* [Task description]:
Rewrite the part of the entries that opens with the line containing "Focus the Valgte kolonner search field" and closes with the line containing "Select the color", switching "palette" to "swatch" and leaving everything else as it is.

Data for locating words and elements:
+ + + + + + +

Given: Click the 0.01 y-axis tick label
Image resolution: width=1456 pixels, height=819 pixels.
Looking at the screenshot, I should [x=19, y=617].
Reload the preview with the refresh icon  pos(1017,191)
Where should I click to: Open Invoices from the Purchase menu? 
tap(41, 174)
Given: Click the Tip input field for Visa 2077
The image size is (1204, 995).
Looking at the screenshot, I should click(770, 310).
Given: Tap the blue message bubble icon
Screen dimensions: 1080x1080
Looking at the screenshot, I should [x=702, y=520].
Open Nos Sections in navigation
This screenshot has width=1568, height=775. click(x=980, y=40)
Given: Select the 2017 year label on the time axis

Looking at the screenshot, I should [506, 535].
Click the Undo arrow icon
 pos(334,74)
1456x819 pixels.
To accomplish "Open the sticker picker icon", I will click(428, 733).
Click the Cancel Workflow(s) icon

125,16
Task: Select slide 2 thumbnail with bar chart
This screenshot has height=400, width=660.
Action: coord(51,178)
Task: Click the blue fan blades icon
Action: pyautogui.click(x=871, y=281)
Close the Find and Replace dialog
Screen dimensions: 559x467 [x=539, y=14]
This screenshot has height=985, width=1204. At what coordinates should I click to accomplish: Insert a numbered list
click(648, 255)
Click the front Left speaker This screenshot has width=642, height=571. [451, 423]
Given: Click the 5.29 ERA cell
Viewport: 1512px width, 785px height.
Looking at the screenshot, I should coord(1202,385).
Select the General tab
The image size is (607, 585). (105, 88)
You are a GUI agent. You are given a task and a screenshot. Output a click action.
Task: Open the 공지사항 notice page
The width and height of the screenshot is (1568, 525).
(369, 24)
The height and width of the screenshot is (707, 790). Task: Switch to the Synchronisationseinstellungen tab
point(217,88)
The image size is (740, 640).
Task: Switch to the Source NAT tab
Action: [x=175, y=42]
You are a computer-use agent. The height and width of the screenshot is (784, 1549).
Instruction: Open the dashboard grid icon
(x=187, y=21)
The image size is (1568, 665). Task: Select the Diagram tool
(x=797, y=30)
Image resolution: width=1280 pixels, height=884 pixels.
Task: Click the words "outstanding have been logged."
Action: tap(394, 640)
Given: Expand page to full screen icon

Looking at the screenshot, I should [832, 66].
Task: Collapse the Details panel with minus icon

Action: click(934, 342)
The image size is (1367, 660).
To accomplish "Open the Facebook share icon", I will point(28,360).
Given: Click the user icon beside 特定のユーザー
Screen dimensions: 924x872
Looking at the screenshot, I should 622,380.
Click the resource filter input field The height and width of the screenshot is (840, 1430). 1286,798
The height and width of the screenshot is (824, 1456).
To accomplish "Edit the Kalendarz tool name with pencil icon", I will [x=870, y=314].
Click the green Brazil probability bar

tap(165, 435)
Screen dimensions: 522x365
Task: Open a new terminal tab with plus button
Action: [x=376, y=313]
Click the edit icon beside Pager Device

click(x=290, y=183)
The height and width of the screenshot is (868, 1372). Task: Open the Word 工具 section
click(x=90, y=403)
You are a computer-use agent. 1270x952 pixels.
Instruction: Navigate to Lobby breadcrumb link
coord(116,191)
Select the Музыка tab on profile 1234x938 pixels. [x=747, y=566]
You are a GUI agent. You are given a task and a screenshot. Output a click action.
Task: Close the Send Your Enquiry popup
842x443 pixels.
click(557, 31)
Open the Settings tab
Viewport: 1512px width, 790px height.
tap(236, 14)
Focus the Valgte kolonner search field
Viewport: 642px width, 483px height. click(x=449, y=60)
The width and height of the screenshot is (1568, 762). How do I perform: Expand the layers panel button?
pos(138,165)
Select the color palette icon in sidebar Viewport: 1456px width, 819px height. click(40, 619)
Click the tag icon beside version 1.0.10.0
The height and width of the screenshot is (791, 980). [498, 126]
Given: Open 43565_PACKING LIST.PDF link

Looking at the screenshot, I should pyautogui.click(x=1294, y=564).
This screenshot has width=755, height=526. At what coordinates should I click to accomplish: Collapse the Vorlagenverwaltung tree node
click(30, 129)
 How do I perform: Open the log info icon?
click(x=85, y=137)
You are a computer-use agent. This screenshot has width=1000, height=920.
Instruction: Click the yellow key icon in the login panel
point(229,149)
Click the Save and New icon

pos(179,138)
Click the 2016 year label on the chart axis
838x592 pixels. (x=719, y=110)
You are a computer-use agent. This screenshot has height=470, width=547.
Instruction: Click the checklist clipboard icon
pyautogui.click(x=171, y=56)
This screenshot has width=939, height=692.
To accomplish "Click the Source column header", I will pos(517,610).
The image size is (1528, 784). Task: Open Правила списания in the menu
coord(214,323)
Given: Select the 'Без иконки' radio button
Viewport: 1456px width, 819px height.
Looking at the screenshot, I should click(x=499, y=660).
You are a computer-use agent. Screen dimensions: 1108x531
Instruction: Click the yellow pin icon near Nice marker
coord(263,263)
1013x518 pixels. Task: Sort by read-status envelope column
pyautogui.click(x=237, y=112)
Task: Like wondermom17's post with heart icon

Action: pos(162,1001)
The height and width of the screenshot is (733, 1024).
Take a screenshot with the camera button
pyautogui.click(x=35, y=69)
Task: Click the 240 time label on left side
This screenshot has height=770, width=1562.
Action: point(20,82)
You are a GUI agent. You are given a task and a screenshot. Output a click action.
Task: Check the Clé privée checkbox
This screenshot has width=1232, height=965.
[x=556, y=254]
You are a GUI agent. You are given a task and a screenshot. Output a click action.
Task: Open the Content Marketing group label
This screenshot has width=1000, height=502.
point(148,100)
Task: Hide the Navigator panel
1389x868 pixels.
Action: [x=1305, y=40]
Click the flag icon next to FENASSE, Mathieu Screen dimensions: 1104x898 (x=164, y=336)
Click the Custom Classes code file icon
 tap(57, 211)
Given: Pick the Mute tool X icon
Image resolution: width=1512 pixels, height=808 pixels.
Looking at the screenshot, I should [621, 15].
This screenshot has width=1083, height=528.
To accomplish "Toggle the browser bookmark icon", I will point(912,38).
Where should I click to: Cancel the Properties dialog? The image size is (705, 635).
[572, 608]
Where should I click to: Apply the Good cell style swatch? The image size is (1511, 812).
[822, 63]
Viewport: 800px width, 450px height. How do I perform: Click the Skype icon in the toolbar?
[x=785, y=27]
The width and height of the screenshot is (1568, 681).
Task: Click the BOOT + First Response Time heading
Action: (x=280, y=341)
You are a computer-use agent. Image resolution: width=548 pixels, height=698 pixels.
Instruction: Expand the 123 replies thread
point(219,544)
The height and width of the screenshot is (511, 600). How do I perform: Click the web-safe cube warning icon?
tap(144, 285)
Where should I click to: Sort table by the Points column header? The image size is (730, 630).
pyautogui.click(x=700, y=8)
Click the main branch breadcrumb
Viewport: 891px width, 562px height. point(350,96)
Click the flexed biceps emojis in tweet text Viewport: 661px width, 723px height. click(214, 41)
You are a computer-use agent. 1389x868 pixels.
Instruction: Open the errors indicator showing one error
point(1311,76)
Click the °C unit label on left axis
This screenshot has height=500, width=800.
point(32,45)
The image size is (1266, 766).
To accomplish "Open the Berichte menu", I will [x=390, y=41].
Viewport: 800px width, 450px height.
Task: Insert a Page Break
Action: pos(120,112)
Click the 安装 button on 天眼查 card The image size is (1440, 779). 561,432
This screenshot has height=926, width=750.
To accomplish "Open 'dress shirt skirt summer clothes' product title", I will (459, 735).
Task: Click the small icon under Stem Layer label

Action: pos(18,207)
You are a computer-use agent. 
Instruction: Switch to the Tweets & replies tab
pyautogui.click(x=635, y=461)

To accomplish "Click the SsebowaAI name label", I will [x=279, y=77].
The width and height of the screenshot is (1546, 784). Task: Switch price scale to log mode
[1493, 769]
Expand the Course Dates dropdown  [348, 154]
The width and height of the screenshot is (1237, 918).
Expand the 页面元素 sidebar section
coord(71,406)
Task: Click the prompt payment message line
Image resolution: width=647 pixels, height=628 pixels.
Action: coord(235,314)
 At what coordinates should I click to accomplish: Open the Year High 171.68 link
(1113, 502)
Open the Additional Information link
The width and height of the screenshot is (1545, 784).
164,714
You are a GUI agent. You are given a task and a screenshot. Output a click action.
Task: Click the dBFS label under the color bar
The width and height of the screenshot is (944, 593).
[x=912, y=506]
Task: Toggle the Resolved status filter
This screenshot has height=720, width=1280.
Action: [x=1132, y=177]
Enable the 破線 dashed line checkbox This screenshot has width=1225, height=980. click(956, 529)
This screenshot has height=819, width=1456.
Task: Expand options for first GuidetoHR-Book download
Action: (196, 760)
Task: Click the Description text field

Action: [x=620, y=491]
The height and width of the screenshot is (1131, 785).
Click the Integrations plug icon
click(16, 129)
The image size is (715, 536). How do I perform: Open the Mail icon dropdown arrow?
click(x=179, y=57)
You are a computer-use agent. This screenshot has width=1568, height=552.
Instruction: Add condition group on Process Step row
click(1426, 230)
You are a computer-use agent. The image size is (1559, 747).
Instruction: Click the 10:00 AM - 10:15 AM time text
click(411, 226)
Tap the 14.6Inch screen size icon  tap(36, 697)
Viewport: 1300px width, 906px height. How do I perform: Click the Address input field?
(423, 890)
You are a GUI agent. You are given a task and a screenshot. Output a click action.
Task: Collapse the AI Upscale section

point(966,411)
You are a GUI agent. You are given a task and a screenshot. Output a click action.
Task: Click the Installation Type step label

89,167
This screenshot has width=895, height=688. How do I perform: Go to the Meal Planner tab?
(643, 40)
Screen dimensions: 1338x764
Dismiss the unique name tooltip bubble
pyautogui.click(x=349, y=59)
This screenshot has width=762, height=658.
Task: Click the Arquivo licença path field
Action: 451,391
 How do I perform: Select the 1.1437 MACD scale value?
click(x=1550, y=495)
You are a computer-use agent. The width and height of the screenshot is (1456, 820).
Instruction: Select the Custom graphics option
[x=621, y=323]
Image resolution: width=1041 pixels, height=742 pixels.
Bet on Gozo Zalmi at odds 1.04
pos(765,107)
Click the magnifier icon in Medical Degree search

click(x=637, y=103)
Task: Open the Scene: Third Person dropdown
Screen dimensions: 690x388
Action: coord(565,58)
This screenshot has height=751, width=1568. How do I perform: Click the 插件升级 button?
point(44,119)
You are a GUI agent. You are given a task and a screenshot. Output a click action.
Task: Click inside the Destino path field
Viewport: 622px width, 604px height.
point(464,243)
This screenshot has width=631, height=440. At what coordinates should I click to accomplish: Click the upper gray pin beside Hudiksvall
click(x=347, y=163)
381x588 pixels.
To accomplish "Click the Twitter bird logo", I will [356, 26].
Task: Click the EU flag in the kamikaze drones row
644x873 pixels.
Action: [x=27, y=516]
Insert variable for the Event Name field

+ + + + + + +

* [Exercise output]:
Focus the Valgte kolonner search field
Viewport: 642px width, 483px height. click(x=449, y=60)
The width and height of the screenshot is (1568, 762). How do I perform: Expand the layers panel button?
pos(138,165)
Select the color swatch icon in sidebar Viewport: 1456px width, 819px height. click(40, 619)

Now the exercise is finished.